### Text provided
One of the lessons learned from GUI frameworks is that controllers
should be reactive and not active.

It turns out that an active controller (using a coroutine or
thread) cannot adequately represent the inherent complexity in UI
handling. It's tempting to use a coroutine/thread for this, but in
general you have many inputs that interfere with linear control
flow in complex ways. You'll end up with a mess of event-driven
(i.e. yield to scheduler) and polled APIs.

Even a simple use case like "record a signal in regular intervals
until a button is pressed" turns out to be tricky. Implemented
with a coroutine this would probably look like this:

local function recorder_coro(adc, button, rate)
 local t = {}
 for value in adc:sample(rate) do     -- Iterator yields to scheduler.
   t[#t+1] = value
   if button:pressed() then break end -- Polled? Queued event?
 end
end

As you can see, the check for the pressed button doesn't integrate
nicely. A button press is really an event -- you might miss some
events if you're just polling the button state (if the sample rate
is very low). Ok, so let's queue button press events from an
interrupt. But then you get in trouble if multiple consumers want
to receive the same event. And that still doesn't handle the case
of an early abort (the loop is never entered until the end of a
sampling interval).

Ok, so let's teach the scheduler to wait on multiple events, like
"next sample available OR button pressed". But then you need to
find out which event triggered -- this thoroughly messes up the
nice and easy API. And simple boolean scheduling decisions just
don't suffice for the more complex cases. And so on ...

But there's a better way:

A reactive controller is purely event-driven. It can be
implemented Erlang-style as a coroutine with a central event
dispatch loop. But since Lua has decent support for closure-based
or OO-style programming, it's more comfortable to decompose the
controller into invidivual event handlers. Something like:

local function recorder_start(adc, button, rate)

### List of tasks
(a) In the text on GUI controllers, what does using a coroutine or thread for an active controller leave you with?
(b) Carry on the text on GUI controllers from the point where it stops.

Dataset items
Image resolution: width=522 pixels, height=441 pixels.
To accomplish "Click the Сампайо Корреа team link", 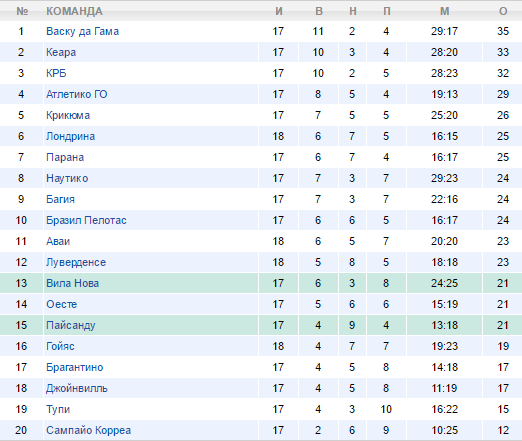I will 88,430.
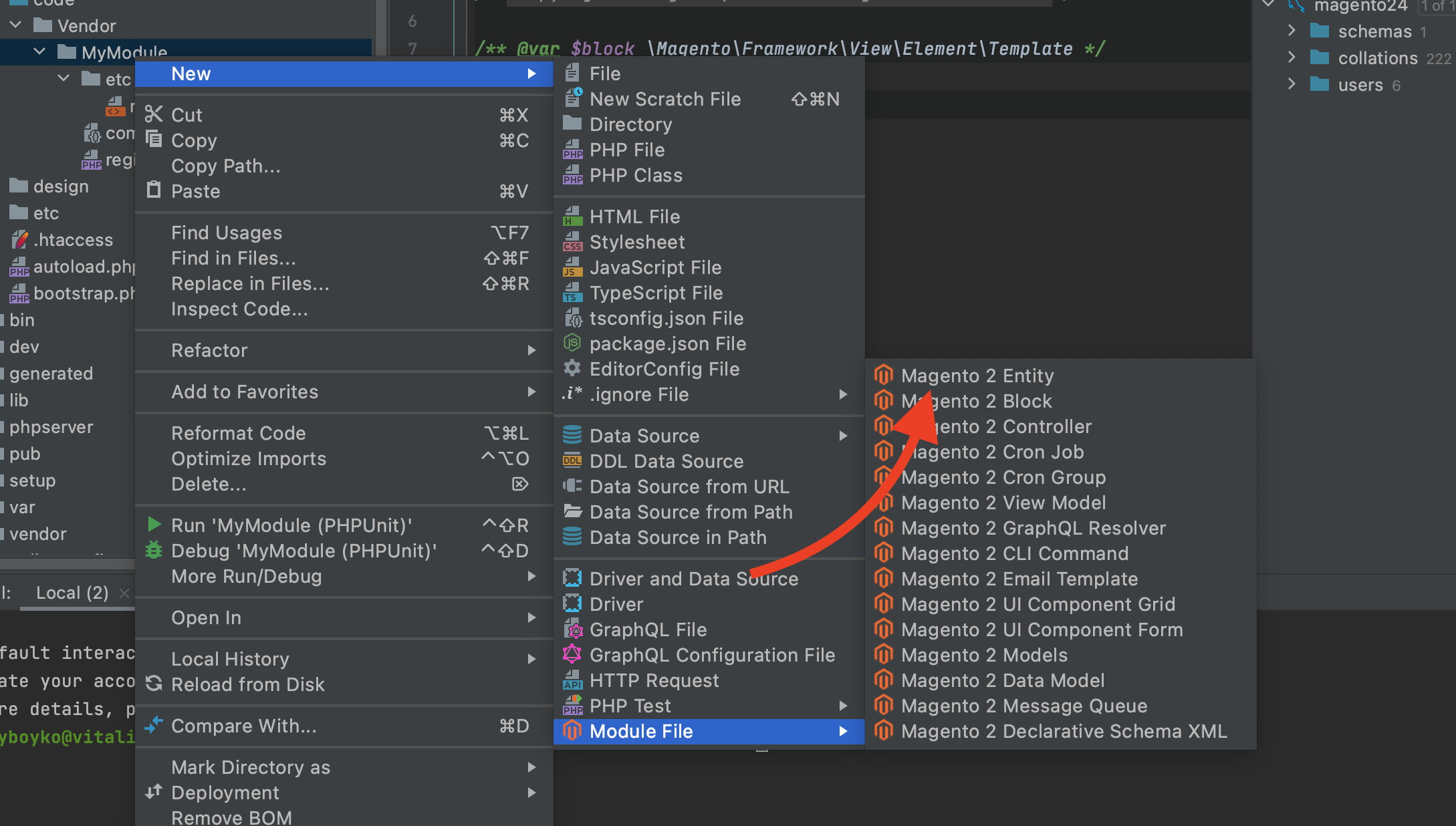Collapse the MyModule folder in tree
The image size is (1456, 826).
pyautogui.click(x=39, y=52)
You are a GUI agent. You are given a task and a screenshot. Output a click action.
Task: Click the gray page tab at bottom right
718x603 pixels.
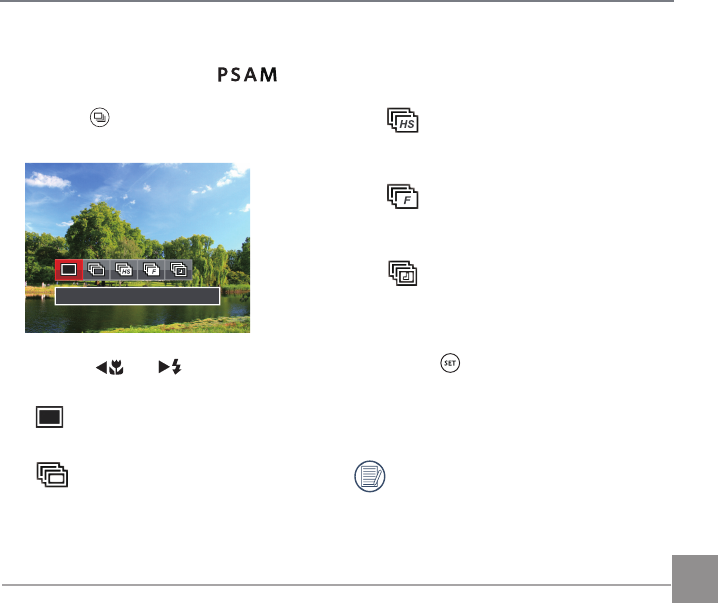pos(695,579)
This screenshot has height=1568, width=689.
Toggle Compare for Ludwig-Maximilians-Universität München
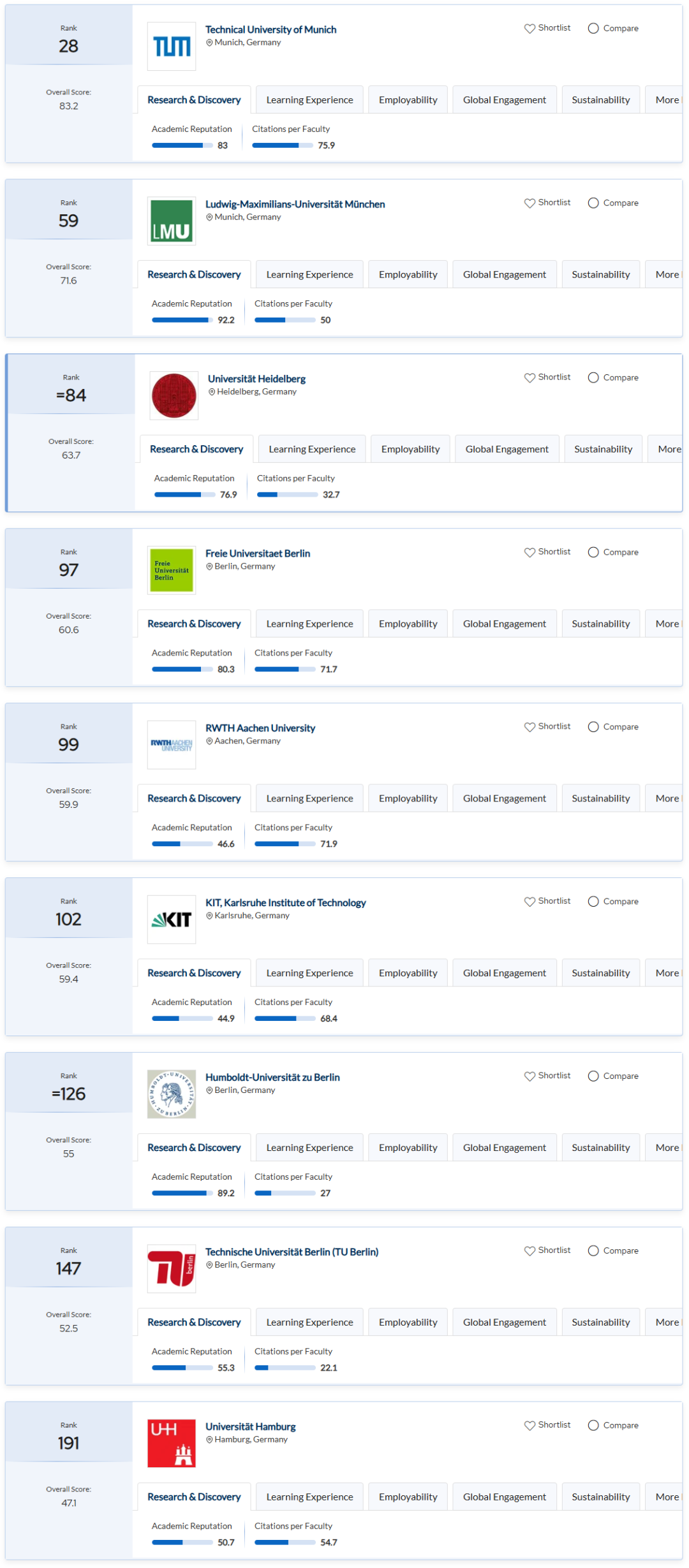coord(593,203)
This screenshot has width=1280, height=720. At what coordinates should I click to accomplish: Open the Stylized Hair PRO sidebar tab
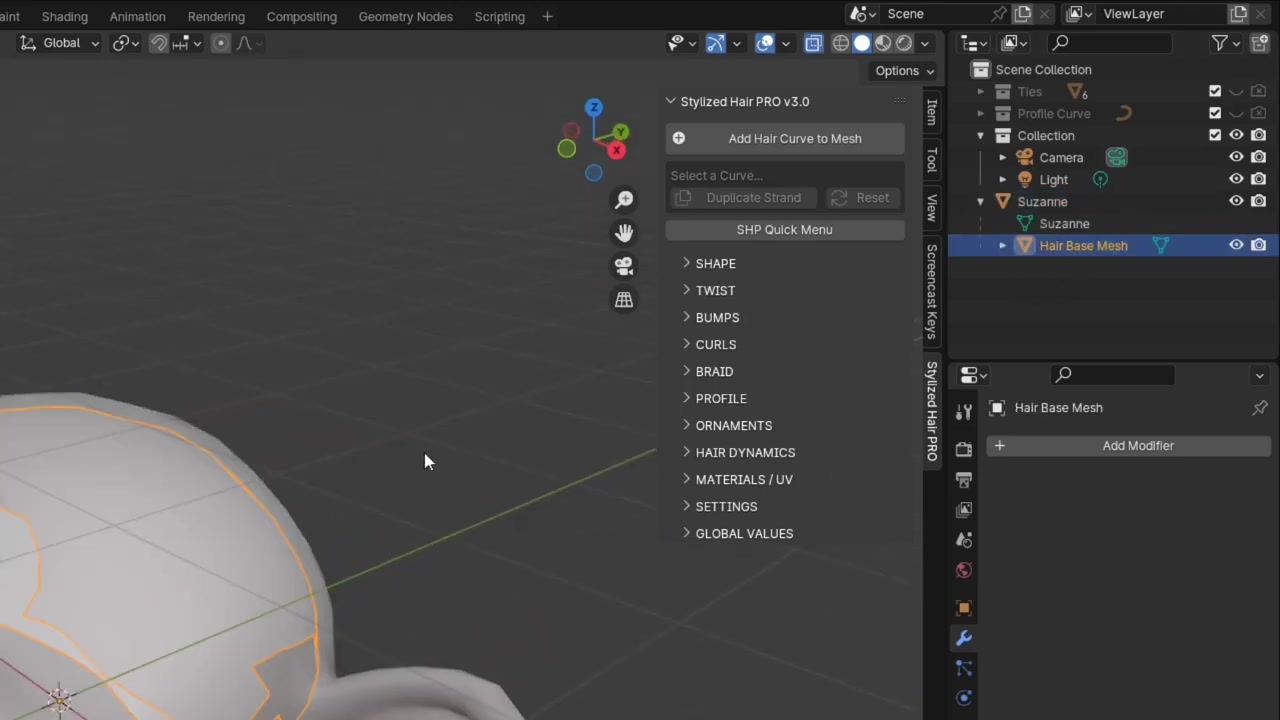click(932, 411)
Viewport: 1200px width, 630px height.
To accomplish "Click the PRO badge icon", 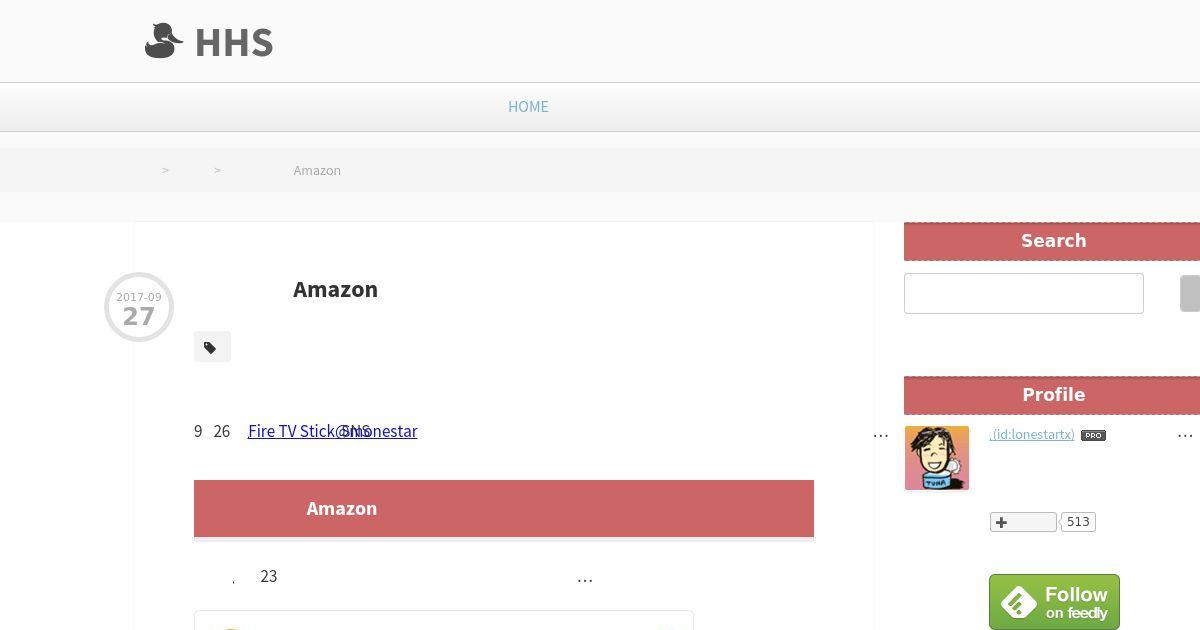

### Answers per task
(a) A mess of event-driven (yield to scheduler) and polled APIs.

(b)
 local t = {}
 adc:onsample(function(value) t[#t+1] = value end)
 button:onpress(function() adc:stop() ... process data ... end)
 adc:start(rate)
end

For a more flexible design, one could borrow the Qt-Style
signals/slots model, e.g.:

local recorder = {}
function recorder:sample(value) self[#self+1] = value end
function recorder:stop() ... process data ... end
function recorder:start(adc, button, rate)
 attach(adc.sample, recorder, "sample")
attach(button.press, adc, "stop") -- adc:stop() detaches receivers, too.
 attach(button.press, recorder, "stop")
 adc:start(rate)
end

All the control logic is now inside the individual controllers,
where it belongs. Writing a scheduler for an event-driven model is
much simpler. A first cut of a trivial scheduler could just poll
all event sources and call the associated handlers. Later it can
be converted into an interrupt-driven design (to save power). No
change to the controllers should be necessary.

I strongly suggest to _first_ collect several typical use cases of
varying complexity. Then write pseudo-code for the controllers
using the different paradigms. Find out which framework best
handles your needs. Only then design the framework and decide on
the implementation details (such as the use of coroutines).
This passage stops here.